Greg Marinovich (1962-)
The Dead Zone (1990 - 1999)

A portfolio of 41 colour photographs

The Dead Zone portfolio, compiled in association with Strauss & Co’s founding director Stephan Welz, offers a wide-ranging visual history of the internecine conflicts and violent strife that engulfed large parts of South Africa in the 1990s, showing the transition from apartheid to democracy.

Following the unbanning of 33 political parties and release of political prisoners in 1990, in the protracted lead-up to non-racial elections in 1994, South Africa teetered on the brink. The topography of war in this portfolio includes a cramped Thokoza hostel, a rain-soaked street in Duduza west of Nigel, a Bantustan capital in the Eastern Cape, a rural valley north of Durban, and Shell House in Jeppe Street, Johannesburg. In a 1994 article for Leadership magazine, Marinovich collectively described these places as the “dead zone”.

By his reckoning, Marinovich covered a dozen massacres during the 1990s, being an event marked by the indiscriminate and brutal slaughter of many people. Marinovich later discovered a Truth and Reconciliation Commission report that spoke of 122 massacres in the Pretoria, Greater Johannesburg and Vaal Triangle area between 1990 and 1992 alone. “There is so much that wasn’t covered,” he says. While Thokoza, a working-class settlement southeast of Johannesburg, may well be a “forgotten battlefield from a forgotten conflict” – as Marinovich proposes in a caption – his photographs offer unflinching witness to the painful becoming of a nation. They are a reminder of what was sacrificed by ordinary people to achieve liberation.

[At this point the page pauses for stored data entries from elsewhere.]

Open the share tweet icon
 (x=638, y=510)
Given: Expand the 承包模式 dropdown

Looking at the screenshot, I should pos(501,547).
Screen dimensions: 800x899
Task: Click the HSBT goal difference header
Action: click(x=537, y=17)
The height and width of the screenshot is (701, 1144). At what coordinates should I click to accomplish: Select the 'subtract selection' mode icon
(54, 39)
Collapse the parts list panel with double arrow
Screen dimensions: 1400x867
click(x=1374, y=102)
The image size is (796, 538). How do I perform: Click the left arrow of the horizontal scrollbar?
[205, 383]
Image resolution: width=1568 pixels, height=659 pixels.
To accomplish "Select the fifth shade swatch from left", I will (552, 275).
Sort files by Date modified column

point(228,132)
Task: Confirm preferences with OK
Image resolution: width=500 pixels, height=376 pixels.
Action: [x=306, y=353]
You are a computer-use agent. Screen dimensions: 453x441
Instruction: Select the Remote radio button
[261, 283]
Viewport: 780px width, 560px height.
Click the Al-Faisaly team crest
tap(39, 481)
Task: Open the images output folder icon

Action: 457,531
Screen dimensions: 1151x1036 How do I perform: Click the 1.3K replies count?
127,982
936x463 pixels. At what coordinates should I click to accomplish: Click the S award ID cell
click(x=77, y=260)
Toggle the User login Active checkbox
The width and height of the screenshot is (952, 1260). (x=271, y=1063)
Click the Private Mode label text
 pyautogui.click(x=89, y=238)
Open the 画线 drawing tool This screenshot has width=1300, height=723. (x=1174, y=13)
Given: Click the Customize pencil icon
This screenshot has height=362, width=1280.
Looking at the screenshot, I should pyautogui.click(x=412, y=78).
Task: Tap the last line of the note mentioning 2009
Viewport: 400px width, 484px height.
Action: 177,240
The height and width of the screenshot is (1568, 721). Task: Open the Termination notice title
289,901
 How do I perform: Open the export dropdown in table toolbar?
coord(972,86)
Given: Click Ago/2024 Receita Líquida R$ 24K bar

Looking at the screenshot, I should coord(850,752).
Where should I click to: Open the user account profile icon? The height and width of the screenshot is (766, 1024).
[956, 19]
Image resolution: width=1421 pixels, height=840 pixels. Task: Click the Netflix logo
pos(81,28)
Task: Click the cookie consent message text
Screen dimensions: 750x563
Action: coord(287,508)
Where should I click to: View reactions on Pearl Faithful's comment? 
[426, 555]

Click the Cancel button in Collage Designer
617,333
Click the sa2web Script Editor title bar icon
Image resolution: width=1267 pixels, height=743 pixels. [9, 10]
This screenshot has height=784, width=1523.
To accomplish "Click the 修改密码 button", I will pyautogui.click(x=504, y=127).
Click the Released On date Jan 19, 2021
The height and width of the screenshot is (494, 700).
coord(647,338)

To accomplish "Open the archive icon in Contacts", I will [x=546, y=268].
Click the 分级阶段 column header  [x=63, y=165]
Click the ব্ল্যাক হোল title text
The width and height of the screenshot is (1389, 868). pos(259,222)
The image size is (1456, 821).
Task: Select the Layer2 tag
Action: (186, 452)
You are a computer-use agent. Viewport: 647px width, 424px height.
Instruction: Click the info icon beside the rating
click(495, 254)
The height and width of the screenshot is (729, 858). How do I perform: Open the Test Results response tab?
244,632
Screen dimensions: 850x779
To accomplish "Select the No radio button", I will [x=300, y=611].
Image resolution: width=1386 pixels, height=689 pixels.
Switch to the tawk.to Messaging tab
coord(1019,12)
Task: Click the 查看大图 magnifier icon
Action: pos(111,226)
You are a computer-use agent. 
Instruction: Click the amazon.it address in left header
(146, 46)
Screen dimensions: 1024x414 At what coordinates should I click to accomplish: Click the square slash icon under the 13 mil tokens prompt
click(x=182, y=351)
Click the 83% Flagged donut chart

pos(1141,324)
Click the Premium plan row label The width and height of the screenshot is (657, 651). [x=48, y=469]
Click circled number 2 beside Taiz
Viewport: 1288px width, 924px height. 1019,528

This work extended into our current time, with Marinovich’s investigative coverage of the Marikana Massacre and the subsequent book, Murder at Small Koppie that won the Alan Paton Award for non-fiction in 2017.

The portfolio was donated to the Constitutional Court Trust by the Dippenaar Family Trust in 2018.

To read and see more of The Dead Zone click here.

Somersault (1993)
Photograph / 700 x 560 mm
CCAC #0507

African National Congress and Communist Party supporters scatter as police fire teargas and live rounds outside the Soweto soccer stadium where the funeral of ANC and CP leader Chris Hani was attended by hundreds of thousands of mourners on 19 April.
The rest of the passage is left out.